**AIM OF THE EXERCISE**
Rewrite the items from the line containing "932x385 pixels." through the end of the items, replacing "thumbnail" with "preview" and leaving everything else unchanged. Omit the pictures from your answer.

**RECORDS FOR THE TASK**
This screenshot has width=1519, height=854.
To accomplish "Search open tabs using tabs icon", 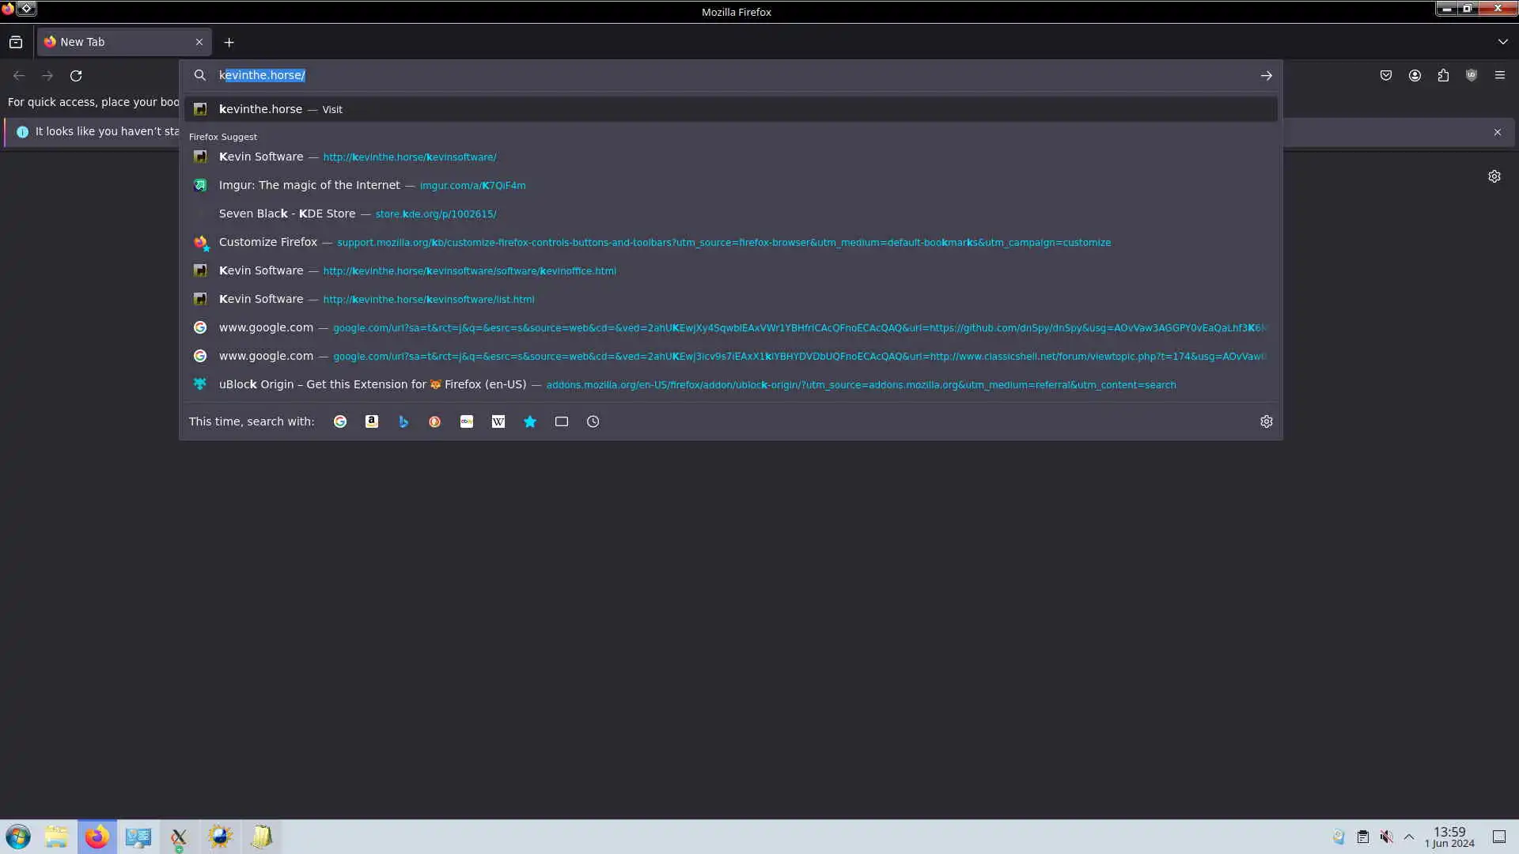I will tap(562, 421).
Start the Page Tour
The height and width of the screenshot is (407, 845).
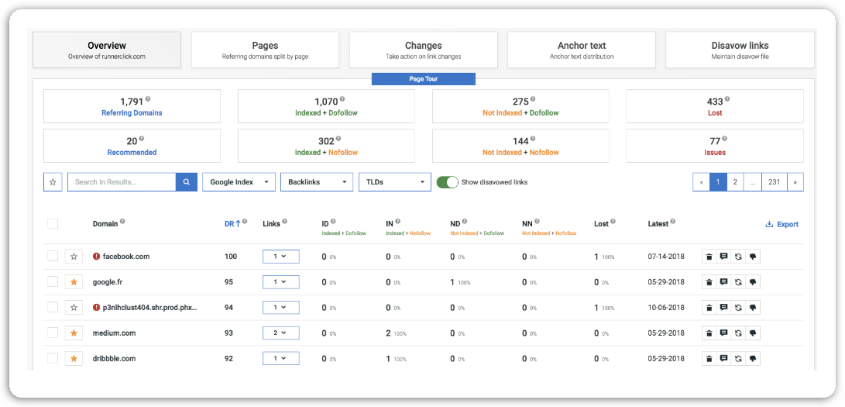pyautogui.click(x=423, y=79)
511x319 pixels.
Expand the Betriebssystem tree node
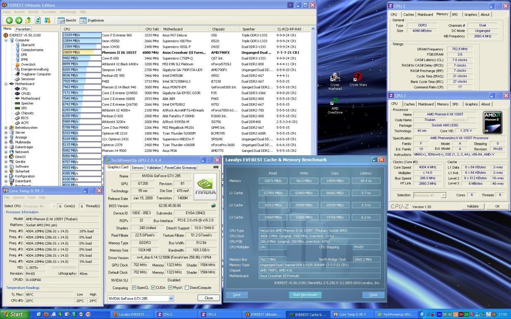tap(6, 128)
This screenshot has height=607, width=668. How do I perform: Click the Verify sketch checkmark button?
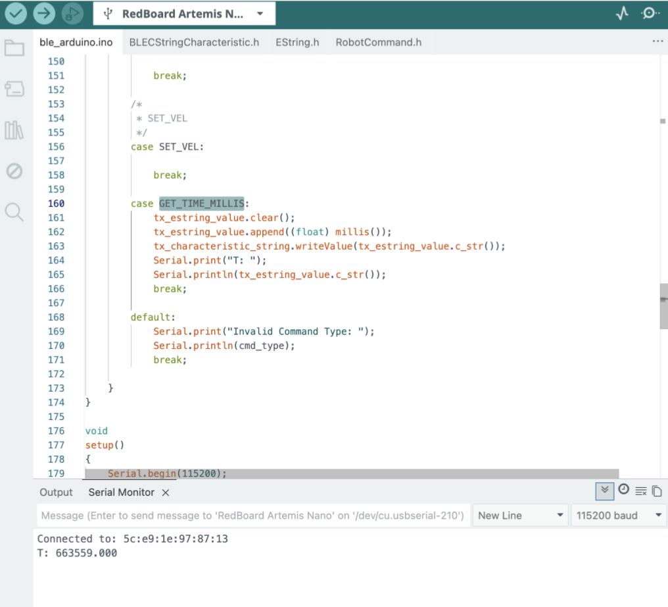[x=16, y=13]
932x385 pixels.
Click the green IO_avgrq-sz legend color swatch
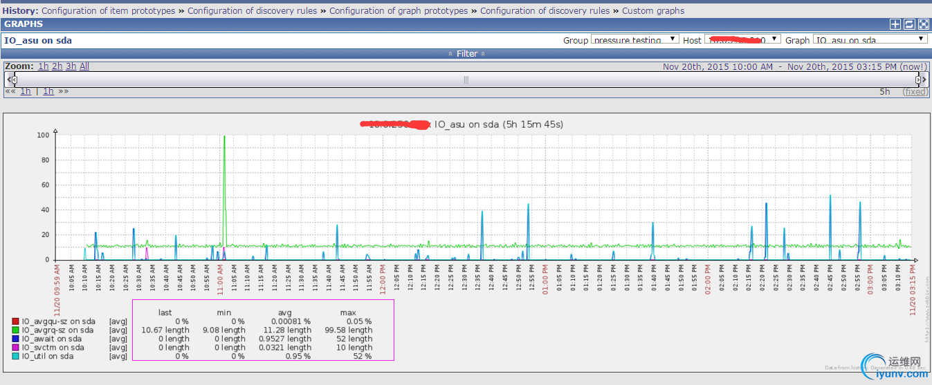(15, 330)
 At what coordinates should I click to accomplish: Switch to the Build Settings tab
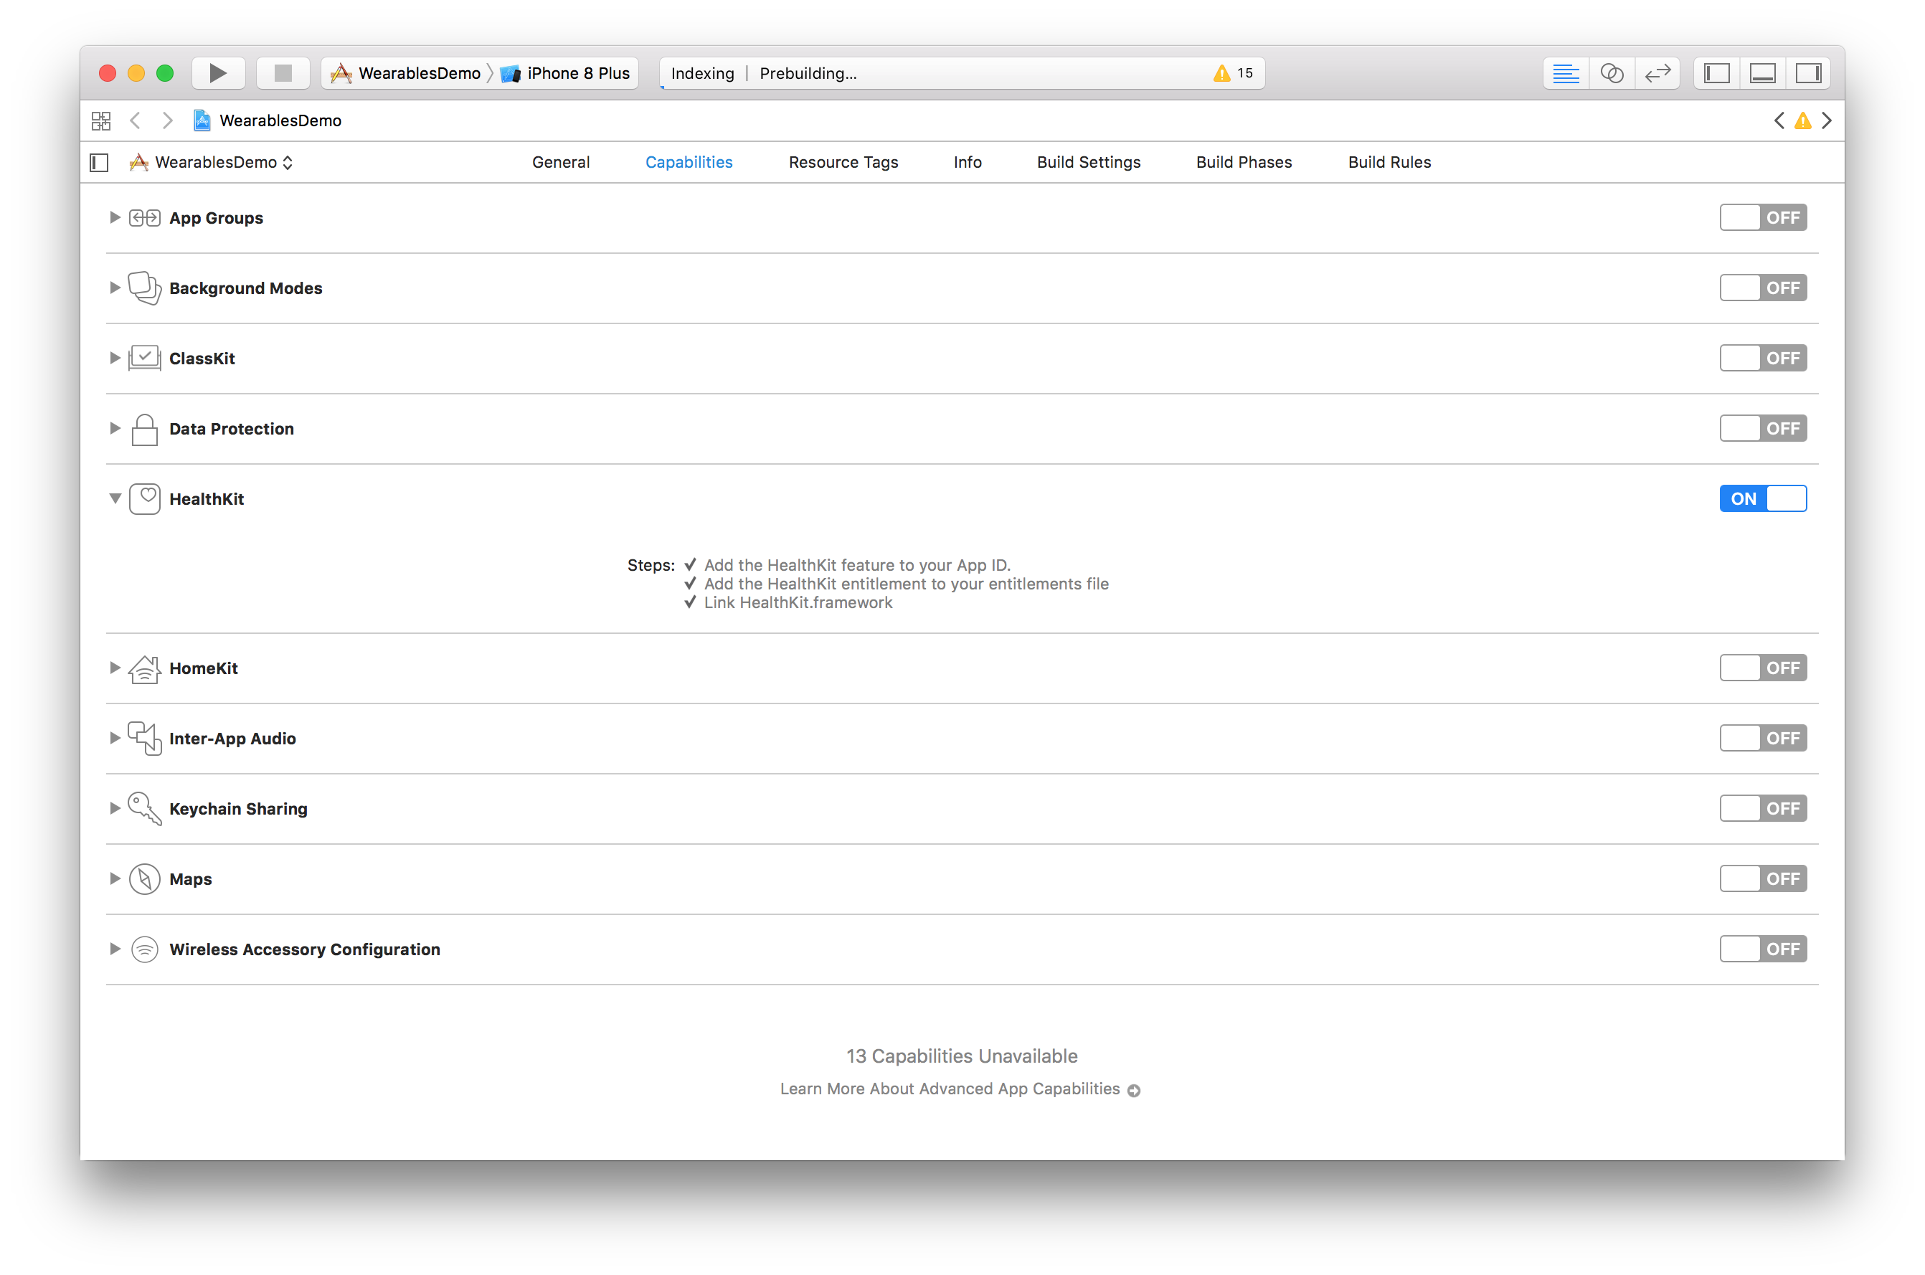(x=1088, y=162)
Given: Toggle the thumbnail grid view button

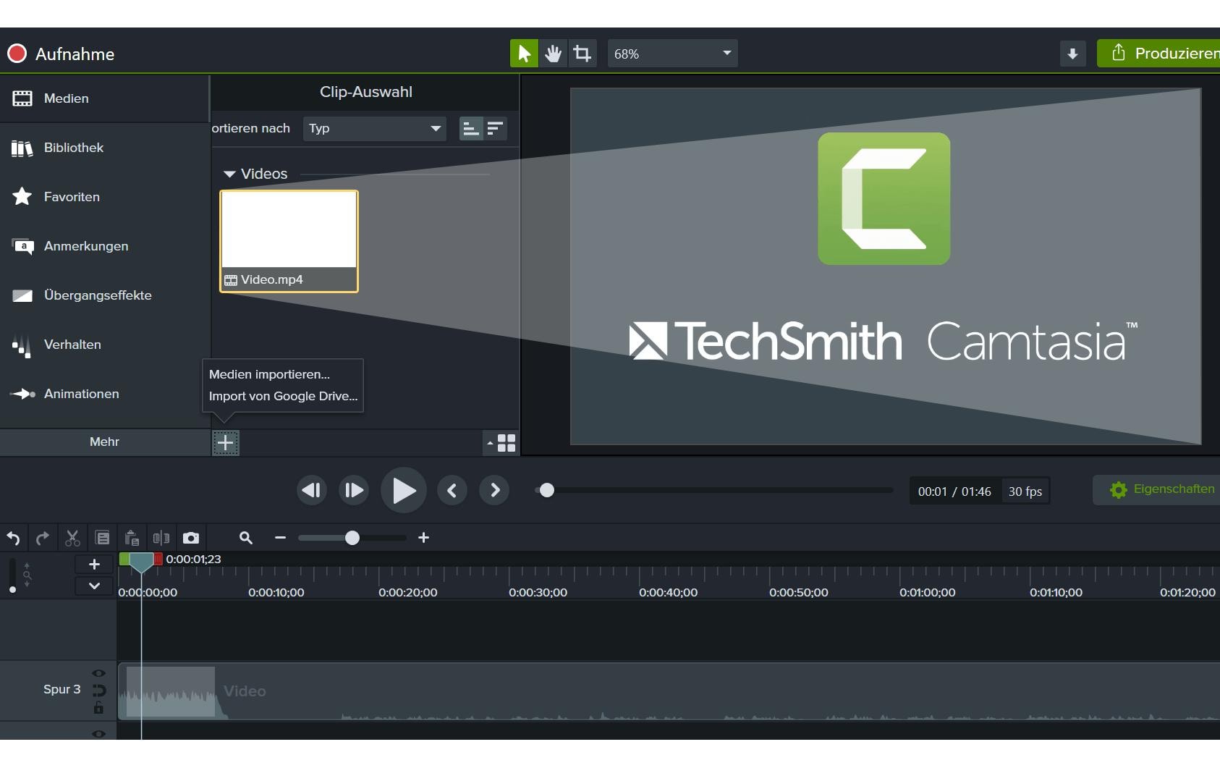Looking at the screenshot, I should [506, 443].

**CORRECT RESULT**
932x385 pixels.
Click the green IO_avgrq-sz legend color swatch
(15, 330)
 At what coordinates should I click to accomplish: Switch to the Build Settings tab
(x=1088, y=162)
Given: Toggle the preview grid view button

Looking at the screenshot, I should [506, 443].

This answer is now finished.